Justierung von Strahlernormal und Spektralradiometer mit einem bidirektionalen Laser


Kalibrierung eines Strahlernormals mit einer Zonenblende zur Blockung von Streulicht


Kalibrierung von Strahlernormalen

Das ISFH CalTeC (Calibration and Test Center) ist von der Deutschen Akkreditierungsstelle (DAkkS) unter der Registriernummer D-K-18657-01-00 für die Kalibrierung von Strahlernormalen bezüglich ihrer spektralen Bestrahlungsstärke akkreditiert. Die DAkkS Akkreditierung bestätigt, dass das ISFH CalTeC alle Anforderung der DIN EN ISO/IEC 17025 an den Betrieb von Kalibrier-und Testlaboratorien erfüllt. Alle Werte werden mit ihrer jeweiligen Unsicherheit angegeben und sind rückgeführt auf Transfernormale, die beim nationalen Metrologieinstitut Deutschlands, der Physikalisch Technischen Bundesanstalt (PTB), kalibriert werden.

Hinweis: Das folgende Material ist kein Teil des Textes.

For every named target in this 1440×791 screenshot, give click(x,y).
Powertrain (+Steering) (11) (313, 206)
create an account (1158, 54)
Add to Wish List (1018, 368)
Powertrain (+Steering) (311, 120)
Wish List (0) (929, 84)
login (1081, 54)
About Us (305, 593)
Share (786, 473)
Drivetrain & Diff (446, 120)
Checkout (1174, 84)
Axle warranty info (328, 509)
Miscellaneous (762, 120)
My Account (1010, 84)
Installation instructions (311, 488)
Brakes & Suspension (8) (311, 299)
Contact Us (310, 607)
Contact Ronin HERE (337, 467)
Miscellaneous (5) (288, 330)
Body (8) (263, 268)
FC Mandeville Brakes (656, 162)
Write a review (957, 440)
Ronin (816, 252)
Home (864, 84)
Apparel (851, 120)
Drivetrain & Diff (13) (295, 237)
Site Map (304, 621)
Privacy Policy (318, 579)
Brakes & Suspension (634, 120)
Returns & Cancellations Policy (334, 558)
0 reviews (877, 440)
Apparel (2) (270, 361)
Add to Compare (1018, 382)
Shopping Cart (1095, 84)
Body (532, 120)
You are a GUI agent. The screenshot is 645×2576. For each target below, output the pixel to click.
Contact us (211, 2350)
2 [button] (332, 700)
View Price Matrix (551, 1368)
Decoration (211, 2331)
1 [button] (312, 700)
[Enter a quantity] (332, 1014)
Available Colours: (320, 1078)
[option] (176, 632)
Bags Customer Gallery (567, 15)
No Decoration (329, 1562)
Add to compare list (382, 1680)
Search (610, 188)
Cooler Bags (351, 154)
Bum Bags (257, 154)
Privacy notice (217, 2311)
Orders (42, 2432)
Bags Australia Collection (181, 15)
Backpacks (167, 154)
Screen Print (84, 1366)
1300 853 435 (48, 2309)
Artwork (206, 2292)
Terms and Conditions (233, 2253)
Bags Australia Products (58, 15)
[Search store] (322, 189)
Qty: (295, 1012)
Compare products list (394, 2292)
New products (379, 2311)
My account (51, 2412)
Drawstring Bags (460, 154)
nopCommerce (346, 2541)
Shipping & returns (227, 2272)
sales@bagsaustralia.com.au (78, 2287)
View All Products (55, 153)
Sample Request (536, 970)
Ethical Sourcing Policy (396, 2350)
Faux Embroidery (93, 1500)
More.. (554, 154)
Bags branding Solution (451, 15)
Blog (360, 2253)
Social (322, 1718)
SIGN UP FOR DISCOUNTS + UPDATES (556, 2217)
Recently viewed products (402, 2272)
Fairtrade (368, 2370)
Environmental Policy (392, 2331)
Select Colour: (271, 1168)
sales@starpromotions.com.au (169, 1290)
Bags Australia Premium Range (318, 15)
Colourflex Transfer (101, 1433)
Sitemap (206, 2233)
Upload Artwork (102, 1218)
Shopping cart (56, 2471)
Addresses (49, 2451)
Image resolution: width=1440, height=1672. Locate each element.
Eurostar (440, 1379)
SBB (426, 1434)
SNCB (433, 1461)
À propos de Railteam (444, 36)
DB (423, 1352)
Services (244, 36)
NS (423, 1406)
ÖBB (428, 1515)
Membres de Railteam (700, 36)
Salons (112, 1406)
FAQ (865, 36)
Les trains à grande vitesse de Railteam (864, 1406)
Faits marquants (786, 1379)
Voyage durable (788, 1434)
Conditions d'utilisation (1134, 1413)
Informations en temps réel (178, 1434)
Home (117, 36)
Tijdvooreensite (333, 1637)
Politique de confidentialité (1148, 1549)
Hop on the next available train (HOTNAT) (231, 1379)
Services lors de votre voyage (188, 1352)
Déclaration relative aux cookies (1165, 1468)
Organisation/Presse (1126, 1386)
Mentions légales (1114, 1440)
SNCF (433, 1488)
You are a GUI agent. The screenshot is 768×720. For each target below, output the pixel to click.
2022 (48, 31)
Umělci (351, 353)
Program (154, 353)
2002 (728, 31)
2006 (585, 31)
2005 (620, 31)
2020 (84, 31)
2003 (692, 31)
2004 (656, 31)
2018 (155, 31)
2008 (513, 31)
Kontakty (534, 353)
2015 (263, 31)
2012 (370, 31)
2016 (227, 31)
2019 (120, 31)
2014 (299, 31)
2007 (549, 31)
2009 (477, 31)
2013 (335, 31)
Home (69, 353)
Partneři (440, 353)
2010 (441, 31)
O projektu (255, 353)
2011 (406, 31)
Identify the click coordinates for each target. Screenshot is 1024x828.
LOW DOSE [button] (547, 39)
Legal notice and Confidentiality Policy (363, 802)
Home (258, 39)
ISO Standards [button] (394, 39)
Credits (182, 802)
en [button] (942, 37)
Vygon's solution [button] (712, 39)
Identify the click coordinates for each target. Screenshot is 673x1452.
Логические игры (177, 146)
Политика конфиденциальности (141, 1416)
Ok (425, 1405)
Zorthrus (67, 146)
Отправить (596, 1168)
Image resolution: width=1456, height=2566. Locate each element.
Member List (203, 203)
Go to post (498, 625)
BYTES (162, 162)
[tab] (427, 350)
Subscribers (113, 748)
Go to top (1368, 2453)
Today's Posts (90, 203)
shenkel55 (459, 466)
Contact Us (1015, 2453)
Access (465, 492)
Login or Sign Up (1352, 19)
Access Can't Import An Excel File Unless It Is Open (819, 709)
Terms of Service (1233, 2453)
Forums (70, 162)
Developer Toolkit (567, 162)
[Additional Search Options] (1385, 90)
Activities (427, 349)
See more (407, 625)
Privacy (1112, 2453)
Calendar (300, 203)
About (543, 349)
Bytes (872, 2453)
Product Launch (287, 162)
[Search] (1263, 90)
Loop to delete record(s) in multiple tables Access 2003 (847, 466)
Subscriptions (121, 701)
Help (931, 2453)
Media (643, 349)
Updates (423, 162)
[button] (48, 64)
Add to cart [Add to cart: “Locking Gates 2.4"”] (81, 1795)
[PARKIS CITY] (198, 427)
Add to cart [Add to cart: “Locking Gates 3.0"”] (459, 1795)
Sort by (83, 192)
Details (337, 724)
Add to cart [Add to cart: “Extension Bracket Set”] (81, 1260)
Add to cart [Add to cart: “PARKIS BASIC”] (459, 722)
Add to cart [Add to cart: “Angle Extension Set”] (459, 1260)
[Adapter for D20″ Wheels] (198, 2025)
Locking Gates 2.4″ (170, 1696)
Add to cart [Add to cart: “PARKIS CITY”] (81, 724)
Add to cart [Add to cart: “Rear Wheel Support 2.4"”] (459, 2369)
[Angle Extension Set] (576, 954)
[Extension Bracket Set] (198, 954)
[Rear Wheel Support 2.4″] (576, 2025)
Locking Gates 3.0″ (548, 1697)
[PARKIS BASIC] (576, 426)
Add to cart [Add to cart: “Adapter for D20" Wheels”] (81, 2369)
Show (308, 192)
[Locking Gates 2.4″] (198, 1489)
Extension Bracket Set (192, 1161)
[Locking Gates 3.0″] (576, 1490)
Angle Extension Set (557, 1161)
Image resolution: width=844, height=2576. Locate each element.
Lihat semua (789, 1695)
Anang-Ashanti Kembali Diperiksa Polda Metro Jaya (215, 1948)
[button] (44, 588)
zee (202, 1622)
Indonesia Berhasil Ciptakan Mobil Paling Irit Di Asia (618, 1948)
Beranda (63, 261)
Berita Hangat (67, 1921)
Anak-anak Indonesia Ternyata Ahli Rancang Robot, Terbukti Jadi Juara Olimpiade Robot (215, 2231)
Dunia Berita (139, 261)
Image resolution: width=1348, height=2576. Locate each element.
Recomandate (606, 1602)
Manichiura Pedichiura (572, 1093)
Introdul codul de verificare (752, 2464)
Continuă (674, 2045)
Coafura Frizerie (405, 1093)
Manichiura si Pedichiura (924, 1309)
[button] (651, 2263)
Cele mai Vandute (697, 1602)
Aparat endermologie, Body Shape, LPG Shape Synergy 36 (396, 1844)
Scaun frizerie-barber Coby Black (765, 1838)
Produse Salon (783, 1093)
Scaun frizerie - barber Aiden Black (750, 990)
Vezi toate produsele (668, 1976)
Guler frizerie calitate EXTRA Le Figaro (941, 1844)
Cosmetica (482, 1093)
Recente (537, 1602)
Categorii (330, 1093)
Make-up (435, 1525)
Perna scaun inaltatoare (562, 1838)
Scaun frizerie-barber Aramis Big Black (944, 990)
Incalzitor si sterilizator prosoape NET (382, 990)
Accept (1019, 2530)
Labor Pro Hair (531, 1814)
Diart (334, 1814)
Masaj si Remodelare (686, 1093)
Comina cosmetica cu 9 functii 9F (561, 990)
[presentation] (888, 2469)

Zur präzisen Messung der Bestrahlungsstärke von Lichtquellen sind kalibrierte Spektralradiometer notwendig. Für die Kalibrierung dieser Messgeräte werden häufig Lichtquellen mit einem kontinuierlichen Spektrum verwendet, das den gesamten spektralen Messbereich der Messgeräte abdeckt. Wolfram-Halogenlampen eignen sich zu diesem Zweck, da sie, nach einer entsprechenden Einbrennprozedur, eine hohe Langzeitstabilität aufweisen. Mit einem Substitutionsverfahren kalibriert das ISFH CalTeC derartige 250 W Wolfram-Halogenlampen. Hierzu wird die zu kalibrierenden Lampe in einem Abstand von 300 mm zum Messkopf eines Spektralradiometers positioniert. Die Abstandjustage erfolgt mit einer Innenmessschraube zwischen der Eingangsoptik (Streuscheibe) des Spektralradiometers und der Bezugsebene der zu kalibrierenden Lichtquelle. Mit Hilfe eines bidirektionalen Lasers stellen wir sicher, dass sich der Messkopf und die Wendel der Halogenlampe auf einer optischen Achse befinden, die senkrecht auf der Eintrittsebene des Spektralradiometermesskopfes steht. Um eine möglichst gering Unsicherheit für die Bestrahlungsstärke der Halogenlampe angeben zu können, haben wir das verwendete Spektralradiometer eingehend charakterisiert, Streulichteinflüsse minimiert, die  Messunsicherheitsbeiträge quantifiziert und auf Basis dieser Analyse eine optimale Messprozedur definiert.